TASK PROMPT -
What is needed is an exact copy of the lines from the one containing "At what coordinates should I click to accomplish: Toggle" through the last line of the entries below, both included.

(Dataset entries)
--- --- ---
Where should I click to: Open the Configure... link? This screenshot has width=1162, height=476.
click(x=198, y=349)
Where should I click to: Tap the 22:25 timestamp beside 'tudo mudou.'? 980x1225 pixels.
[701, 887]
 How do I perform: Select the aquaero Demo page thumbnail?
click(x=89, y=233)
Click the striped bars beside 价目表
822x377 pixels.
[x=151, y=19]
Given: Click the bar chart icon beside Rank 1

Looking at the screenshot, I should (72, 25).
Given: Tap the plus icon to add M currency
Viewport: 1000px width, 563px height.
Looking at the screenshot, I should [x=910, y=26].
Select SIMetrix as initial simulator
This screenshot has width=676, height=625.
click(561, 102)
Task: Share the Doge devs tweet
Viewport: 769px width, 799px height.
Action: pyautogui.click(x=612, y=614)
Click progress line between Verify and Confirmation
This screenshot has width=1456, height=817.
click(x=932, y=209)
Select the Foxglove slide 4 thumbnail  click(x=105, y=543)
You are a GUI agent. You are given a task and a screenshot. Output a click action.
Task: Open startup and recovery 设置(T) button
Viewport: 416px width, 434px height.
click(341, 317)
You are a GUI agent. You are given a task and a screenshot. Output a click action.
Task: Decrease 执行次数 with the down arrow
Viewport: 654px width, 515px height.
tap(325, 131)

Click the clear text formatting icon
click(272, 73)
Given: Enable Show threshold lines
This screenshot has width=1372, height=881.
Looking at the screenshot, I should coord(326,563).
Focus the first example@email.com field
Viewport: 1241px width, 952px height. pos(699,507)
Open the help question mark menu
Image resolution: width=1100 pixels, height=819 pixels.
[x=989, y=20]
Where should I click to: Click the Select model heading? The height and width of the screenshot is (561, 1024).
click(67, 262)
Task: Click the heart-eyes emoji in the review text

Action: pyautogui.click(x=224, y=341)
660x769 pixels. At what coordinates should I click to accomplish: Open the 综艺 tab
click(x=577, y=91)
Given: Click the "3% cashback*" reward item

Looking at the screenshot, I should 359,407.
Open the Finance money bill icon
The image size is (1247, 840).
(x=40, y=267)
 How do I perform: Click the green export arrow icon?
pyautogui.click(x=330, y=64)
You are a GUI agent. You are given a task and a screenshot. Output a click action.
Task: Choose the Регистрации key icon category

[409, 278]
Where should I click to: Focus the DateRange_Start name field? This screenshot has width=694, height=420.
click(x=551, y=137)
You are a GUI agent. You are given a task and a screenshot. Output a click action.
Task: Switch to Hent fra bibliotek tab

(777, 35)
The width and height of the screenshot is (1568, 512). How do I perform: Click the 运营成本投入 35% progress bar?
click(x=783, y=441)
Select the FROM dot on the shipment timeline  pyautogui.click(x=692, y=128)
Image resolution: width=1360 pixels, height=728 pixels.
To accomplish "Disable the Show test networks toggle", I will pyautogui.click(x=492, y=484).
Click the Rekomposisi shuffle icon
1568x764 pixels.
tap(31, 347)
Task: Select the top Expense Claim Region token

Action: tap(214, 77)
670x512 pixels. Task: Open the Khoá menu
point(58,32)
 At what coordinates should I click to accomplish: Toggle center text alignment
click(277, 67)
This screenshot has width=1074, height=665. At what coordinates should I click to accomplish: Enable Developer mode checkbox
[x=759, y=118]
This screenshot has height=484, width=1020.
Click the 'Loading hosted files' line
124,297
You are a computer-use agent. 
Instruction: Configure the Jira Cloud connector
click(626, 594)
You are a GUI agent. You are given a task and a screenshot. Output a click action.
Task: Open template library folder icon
--- --- ---
RESULT -
 At what coordinates should I click to accomplish: Toggle center text alignment
click(277, 67)
This screenshot has width=1074, height=665. At what coordinates should I click to accomplish: Enable Developer mode checkbox
[x=759, y=118]
This screenshot has height=484, width=1020.
Click the 'Loading hosted files' line
124,297
You are a computer-use agent. 
Instruction: Configure the Jira Cloud connector
click(626, 594)
You are a GUI agent. You are given a task and a screenshot. Output a click action.
Task: Open template library folder icon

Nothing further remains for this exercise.